Having done the risk assessement is a good start, depending on what you have taken into consideration. You do have to care for your employees health during work.

If it is an RTE product there is generally small room for workarounds, compared to others. If it is a fully closed sytem you can be less strict. However, you can "dissect" the production line to something like high risk - low risk.

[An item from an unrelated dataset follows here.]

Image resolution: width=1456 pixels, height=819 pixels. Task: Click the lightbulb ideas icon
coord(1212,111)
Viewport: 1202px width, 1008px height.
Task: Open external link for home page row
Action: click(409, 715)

A rough scenario could be that reception (heavy lifting) could be more lax than when the raw material is on the production line and especially if there is a kill step, then from that point and until the product is packed you can't allow rolled up sleeves. After packaging you could be lax again (heavy lifitng again), provided there are no worker crossovers. I don't know your exact process and there are many factors to take into account (nature of raw materials and product, process steps, work flows etc), but it can be feasible under careful examination.

 

Regards!

Greetings Dawnmo,

 

Having done the risk assessement is a good start, depending on what you have taken into consideration. You do have to care for your employees health during work.

If it is an RTE product there is generally small room for workarounds, compared to others. If it is a fully closed sytem you can be less strict. However, you can "dissect" the production line to something like high risk - low risk.

A rough scenario could be that reception (heavy lifting) could be more lax than when the raw material is on the production line and especially if there is a kill step, then from that point and until the product is packed you can't allow rolled up sleeves. After packaging you could be lax again (heavy lifitng again), provided there are no worker crossovers. I don't know your exact process and there are many factors to take into account (nature of raw materials and product, process steps, work flows etc), but it can be feasible under careful examination.

 

Regards!

Thank you for your response, we are low risk, processing raw vegetables and pack them into 10kg polythene bags ready for further processing by our customers. it is the packing and transferring the bags into pallets at a fast pace, is where the staff are struggling with the heat.   

I'm going to ask why your fresh veg packhouse isn't refrigerated?  

 

Aside from that, IMO there is no issue with pushing sleeves up

Although we don't allow this at our facility, I have seen dairy processing plants where the employees wear short sleeve shirts as their production uniform.

 

The team must also wash their forearms instead of only their hands. 

I'd start with diving into why your staff has to wear long sleeves in the first place.  Most plants will have uniforms with sleeves to protect food from employee contamination.  There are many things that can come to mind, but I've even had an auditor ask you how you control arm hair if they're working with exposed food.  But once you've reviewed what risks you're concerned about that prompted long sleeves to begin with, you can look to mitigate the risk into allowing exposed arms.  Specific GMP retraining to make sure open wounds or bandaids don't become exposed, washing the forearms during handwashing to ensure the skin is clean, etc.  I've successfully defended programs where employees only wore long sleeve tunics in a production room but the warehouse personnel didn't need to wear them because everything in the warehouse was sealed.

 

I'll expand to say that rolling sleeves on it's own becomes an additional hazard.  Those folded sleeves become a harborage point, material can get stuck in the folds, and it makes it impossible to see whether the uniform has been soiled to the point of needing to be changed (as I'm imagining a worker rolling up his sleeves in the morning and leaving them rolled each time they remove the uniform to take a break).  If you manage to justify short sleeves in this environment, you should really consider purchasing short sleeved uniforms for them to use.  Rolling the sleeves will also look like the employee is wearing the uniform incorrectly, drawing extra attention from auditors and leading them to scrutinize the choice you've made more heavily.